- cat - show
- grep - filter
- sed - modify
- wc - count
- cut - extract columns
- sort - sort
- uniq - identify duplicates
- head - extract start
- tail - extract end
- expr - arithmetic
For example, the classic example is to count the number of sequences in a .fasta file:
% grep '>' in.fasta | wc -l
Because each sequence has a ">" character for its ID line, the grep selects out all the ID lines, which the number of is equal to the number of sequences. The wc command counts its input, and -l means to count lines, rather than characters or words.

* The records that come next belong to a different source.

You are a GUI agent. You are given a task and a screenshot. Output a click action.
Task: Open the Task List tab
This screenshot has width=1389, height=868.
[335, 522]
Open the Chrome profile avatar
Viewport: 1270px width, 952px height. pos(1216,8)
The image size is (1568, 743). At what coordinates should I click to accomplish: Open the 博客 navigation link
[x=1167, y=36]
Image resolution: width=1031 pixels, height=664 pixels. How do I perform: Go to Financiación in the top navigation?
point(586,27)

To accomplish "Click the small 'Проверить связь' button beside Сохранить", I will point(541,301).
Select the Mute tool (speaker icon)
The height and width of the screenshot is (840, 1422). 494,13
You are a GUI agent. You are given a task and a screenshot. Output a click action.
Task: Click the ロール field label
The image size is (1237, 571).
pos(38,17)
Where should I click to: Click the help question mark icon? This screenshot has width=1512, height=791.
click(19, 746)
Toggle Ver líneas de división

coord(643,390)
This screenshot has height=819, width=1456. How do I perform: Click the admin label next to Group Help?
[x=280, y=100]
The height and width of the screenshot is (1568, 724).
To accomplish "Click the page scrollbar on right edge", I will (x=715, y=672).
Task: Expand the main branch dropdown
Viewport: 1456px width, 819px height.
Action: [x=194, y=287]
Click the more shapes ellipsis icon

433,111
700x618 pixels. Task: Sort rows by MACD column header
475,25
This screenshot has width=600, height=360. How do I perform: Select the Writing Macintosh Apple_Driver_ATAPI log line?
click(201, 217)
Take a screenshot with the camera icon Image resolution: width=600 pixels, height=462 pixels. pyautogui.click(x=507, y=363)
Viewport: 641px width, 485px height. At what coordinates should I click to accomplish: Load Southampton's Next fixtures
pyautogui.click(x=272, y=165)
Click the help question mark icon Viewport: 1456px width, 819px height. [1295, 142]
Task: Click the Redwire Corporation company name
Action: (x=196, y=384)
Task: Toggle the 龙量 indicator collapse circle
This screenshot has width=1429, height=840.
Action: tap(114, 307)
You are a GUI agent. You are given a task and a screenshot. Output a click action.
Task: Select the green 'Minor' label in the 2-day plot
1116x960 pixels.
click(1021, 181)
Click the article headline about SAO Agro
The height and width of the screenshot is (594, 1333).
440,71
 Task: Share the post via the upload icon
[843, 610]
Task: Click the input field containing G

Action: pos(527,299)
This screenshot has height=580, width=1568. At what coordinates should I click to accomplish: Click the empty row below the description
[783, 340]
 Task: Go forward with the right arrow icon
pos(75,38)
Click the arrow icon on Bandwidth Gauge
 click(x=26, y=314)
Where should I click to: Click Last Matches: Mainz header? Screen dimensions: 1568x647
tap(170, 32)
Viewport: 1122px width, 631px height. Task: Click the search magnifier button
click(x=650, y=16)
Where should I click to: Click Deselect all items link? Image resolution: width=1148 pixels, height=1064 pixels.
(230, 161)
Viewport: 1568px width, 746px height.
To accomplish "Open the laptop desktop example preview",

Most of us would be using modern GNU/Unix systems, where the grep command has a -c option which counts matching lines rather than printing them out one by one, removing the need for wc:
% grep -c '>' in.fasta
Please ensure you use quote characters around the ">", otherwise the shell will think you want to send the output of grep to in.fasta, which will result in in.fasta being truncated to a zero length file. Not ideal.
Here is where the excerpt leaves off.